What you produce should be the lines from the line containing "Select the olive green balloon at circle edge" through the last line below, both ends included, reproduced exactly and without pictures.

*** Opening of DATA SUPPLIED ***

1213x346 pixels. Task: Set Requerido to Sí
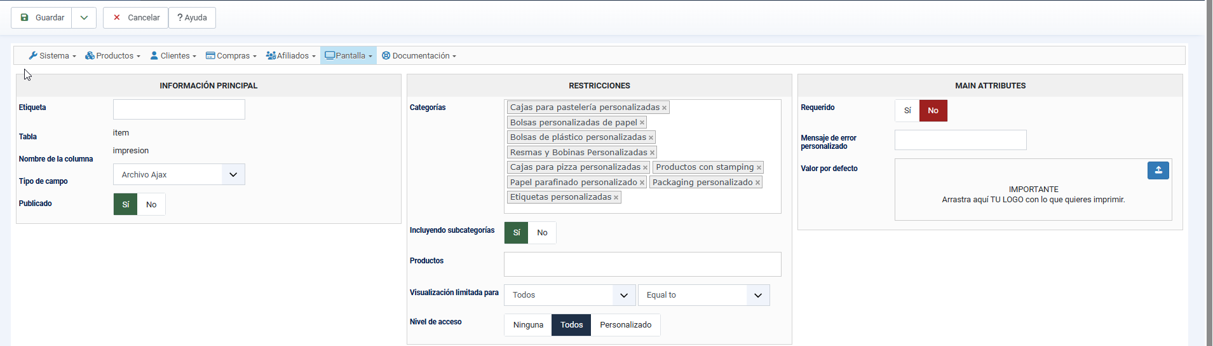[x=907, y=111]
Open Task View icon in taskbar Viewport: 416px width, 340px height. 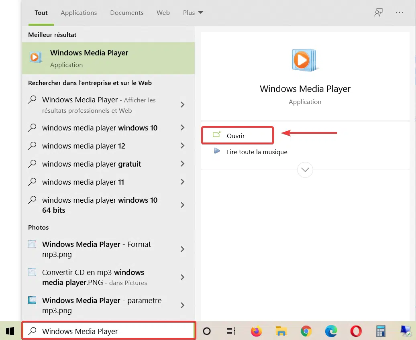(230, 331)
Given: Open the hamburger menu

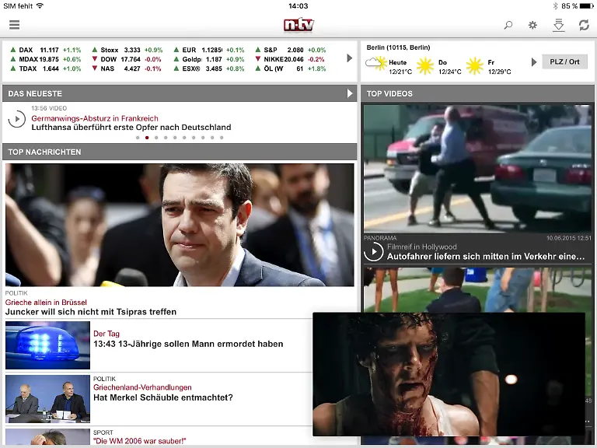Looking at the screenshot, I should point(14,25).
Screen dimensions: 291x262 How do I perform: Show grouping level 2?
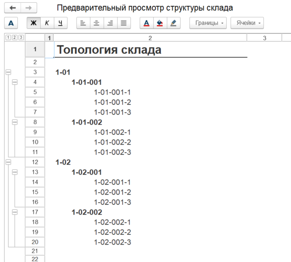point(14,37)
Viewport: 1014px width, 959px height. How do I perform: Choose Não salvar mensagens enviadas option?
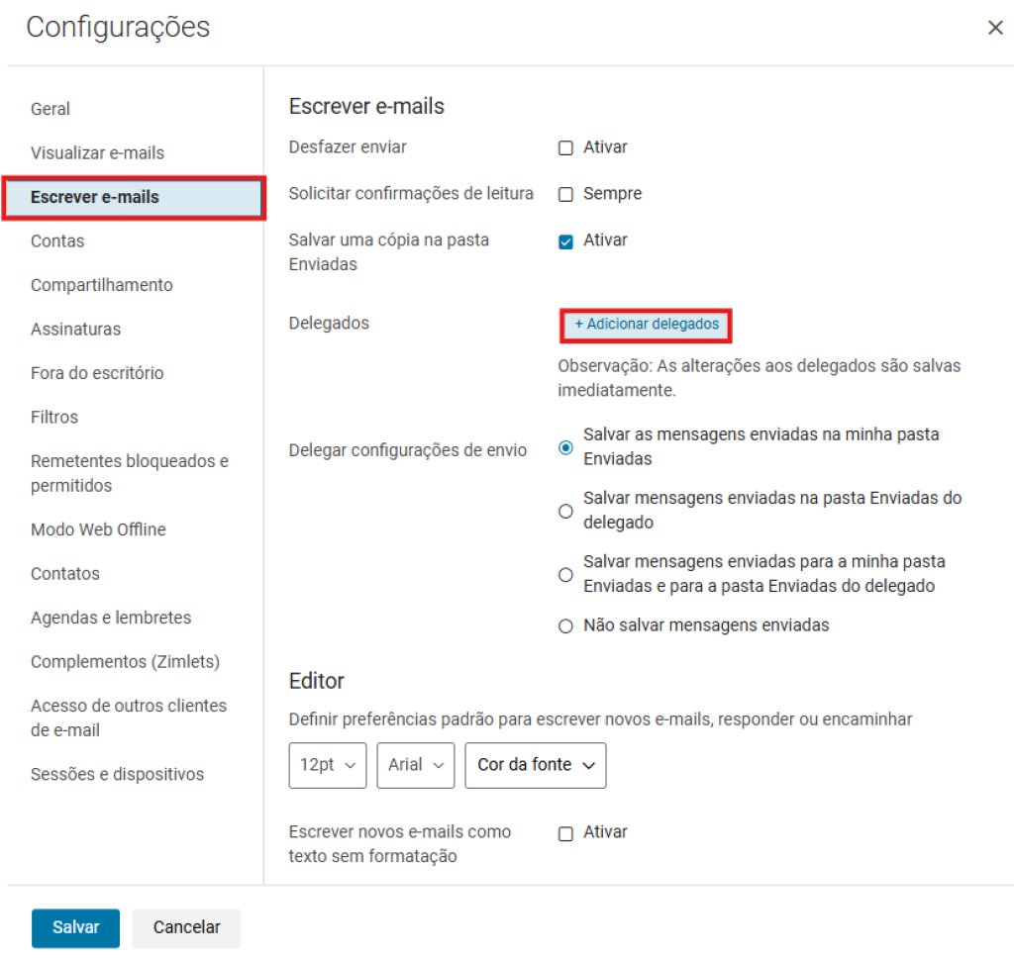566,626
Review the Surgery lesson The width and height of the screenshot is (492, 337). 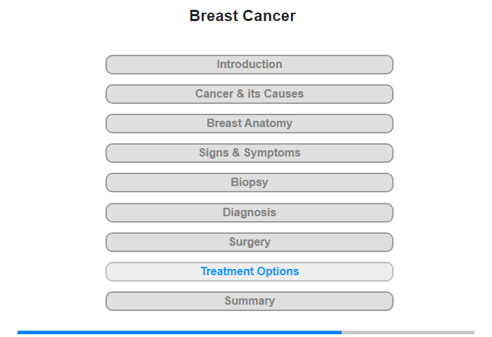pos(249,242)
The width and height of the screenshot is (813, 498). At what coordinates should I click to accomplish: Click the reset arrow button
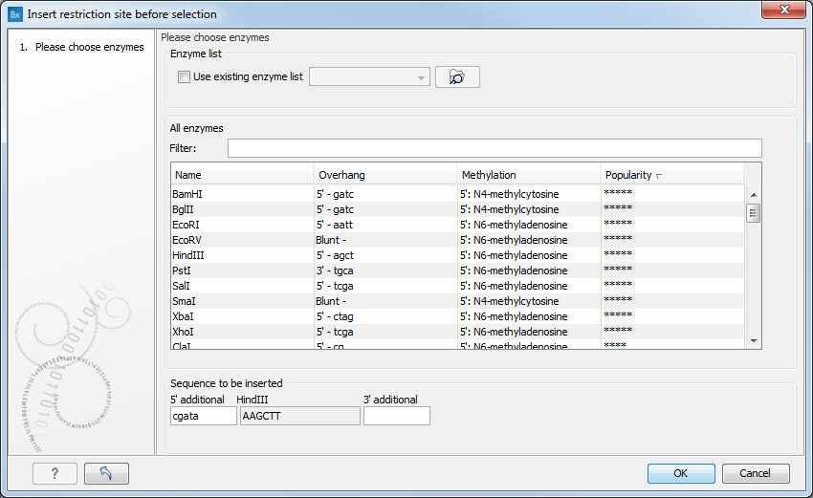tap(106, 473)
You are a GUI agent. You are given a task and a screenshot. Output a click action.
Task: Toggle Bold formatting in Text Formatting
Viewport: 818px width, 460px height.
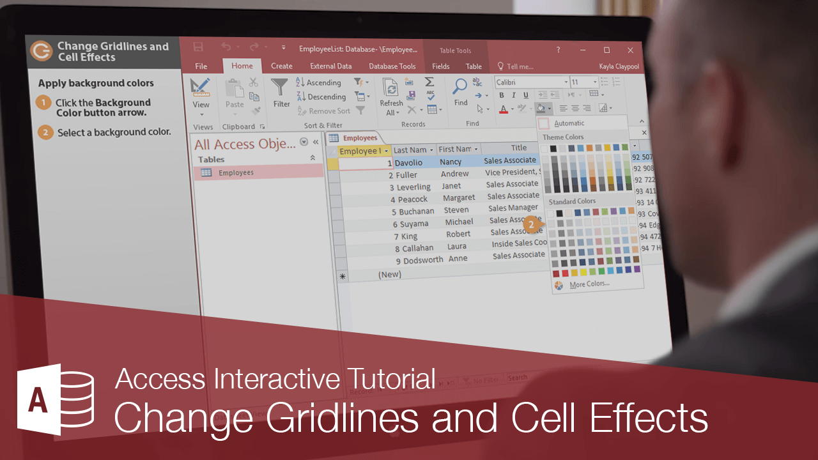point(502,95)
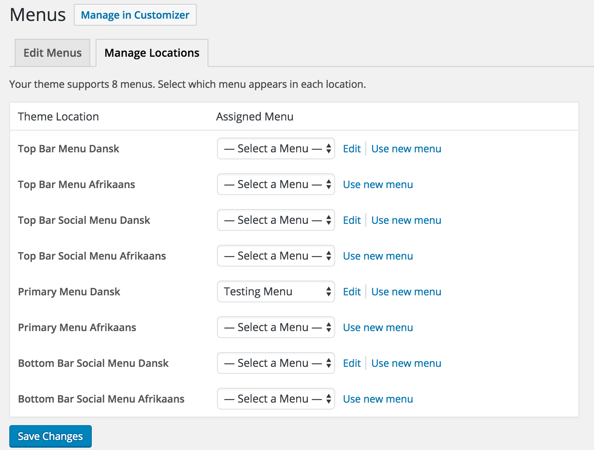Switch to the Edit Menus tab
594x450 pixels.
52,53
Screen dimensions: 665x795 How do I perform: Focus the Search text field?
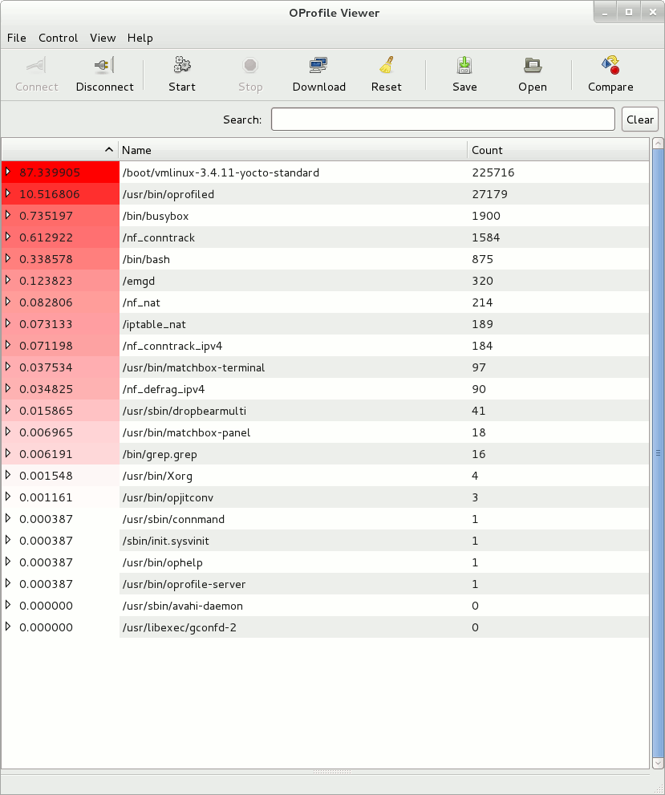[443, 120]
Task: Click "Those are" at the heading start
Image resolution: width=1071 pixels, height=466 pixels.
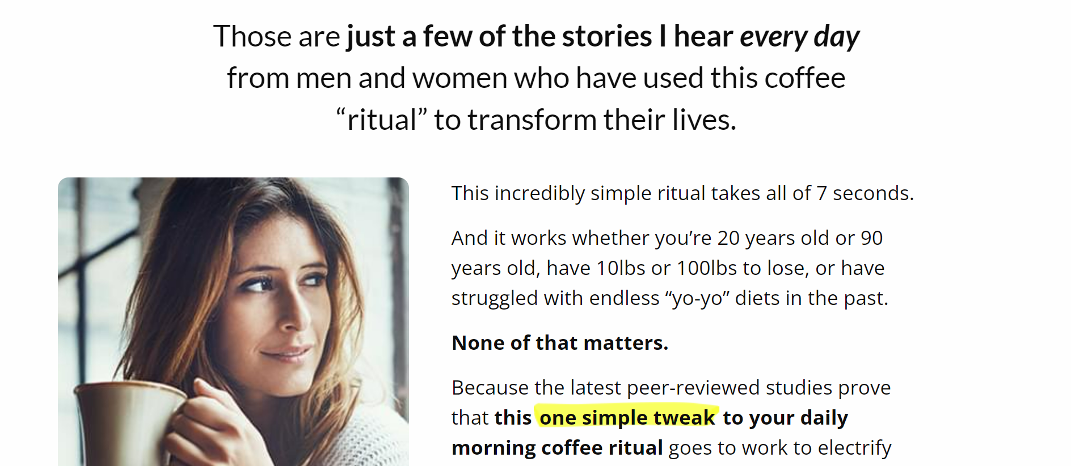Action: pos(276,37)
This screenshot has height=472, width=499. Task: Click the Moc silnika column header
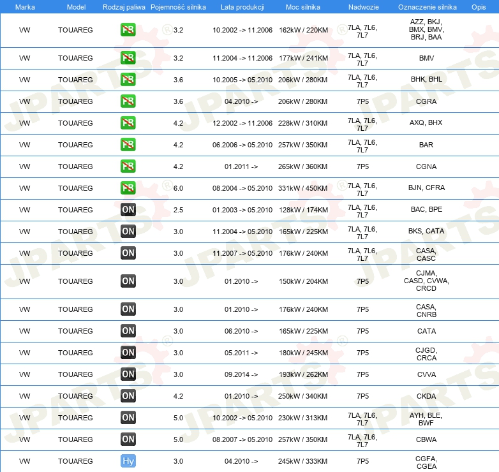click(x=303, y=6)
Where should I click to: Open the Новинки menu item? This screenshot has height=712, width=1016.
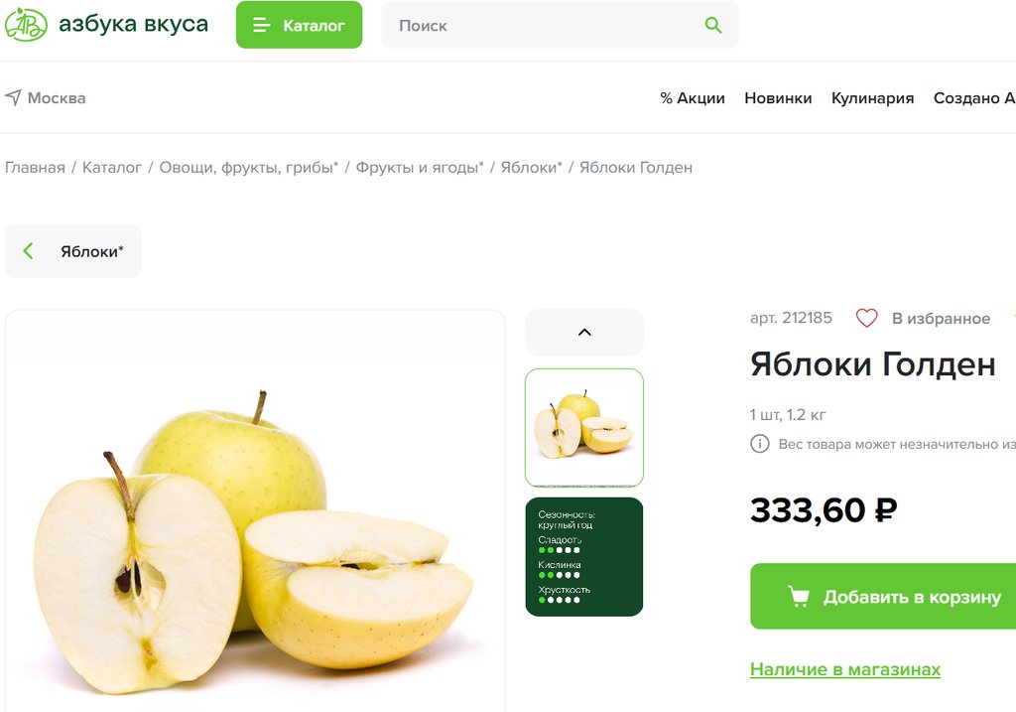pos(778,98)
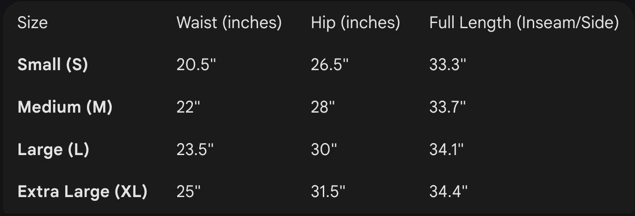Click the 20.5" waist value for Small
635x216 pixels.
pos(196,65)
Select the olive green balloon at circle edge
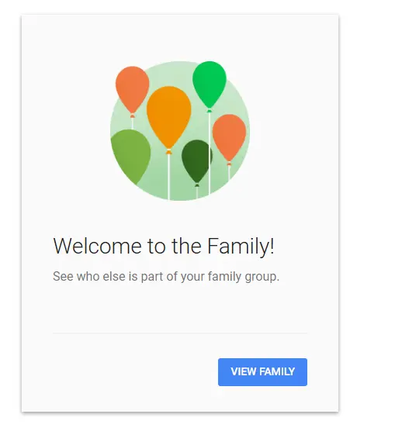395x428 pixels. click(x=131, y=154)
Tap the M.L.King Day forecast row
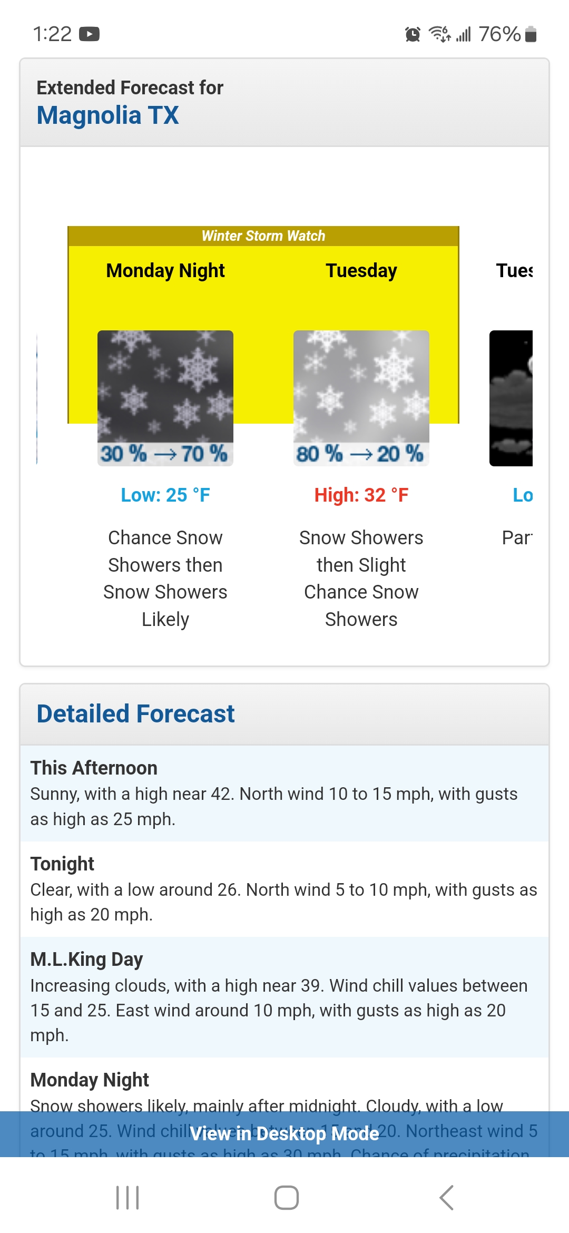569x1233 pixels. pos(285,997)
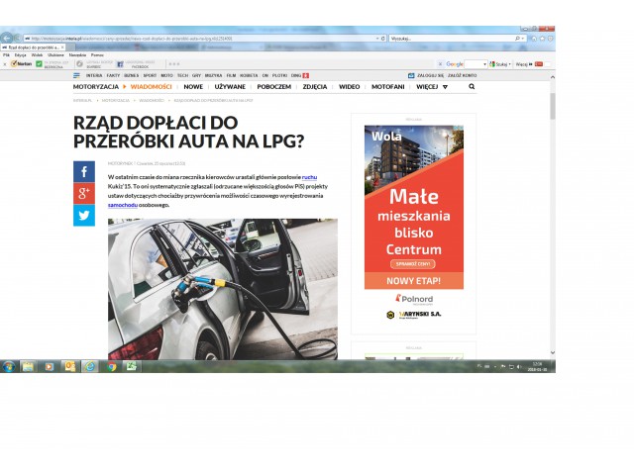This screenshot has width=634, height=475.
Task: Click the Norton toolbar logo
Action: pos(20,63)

*** Close of DATA SUPPLIED ***

> _TASK RESPONSE_:
Select the olive green balloon at circle edge
395x428 pixels. click(x=131, y=154)
Tap the M.L.King Day forecast row
569x1233 pixels. pos(285,997)
This screenshot has width=634, height=475.
Task: Click the Norton toolbar logo
Action: pos(20,63)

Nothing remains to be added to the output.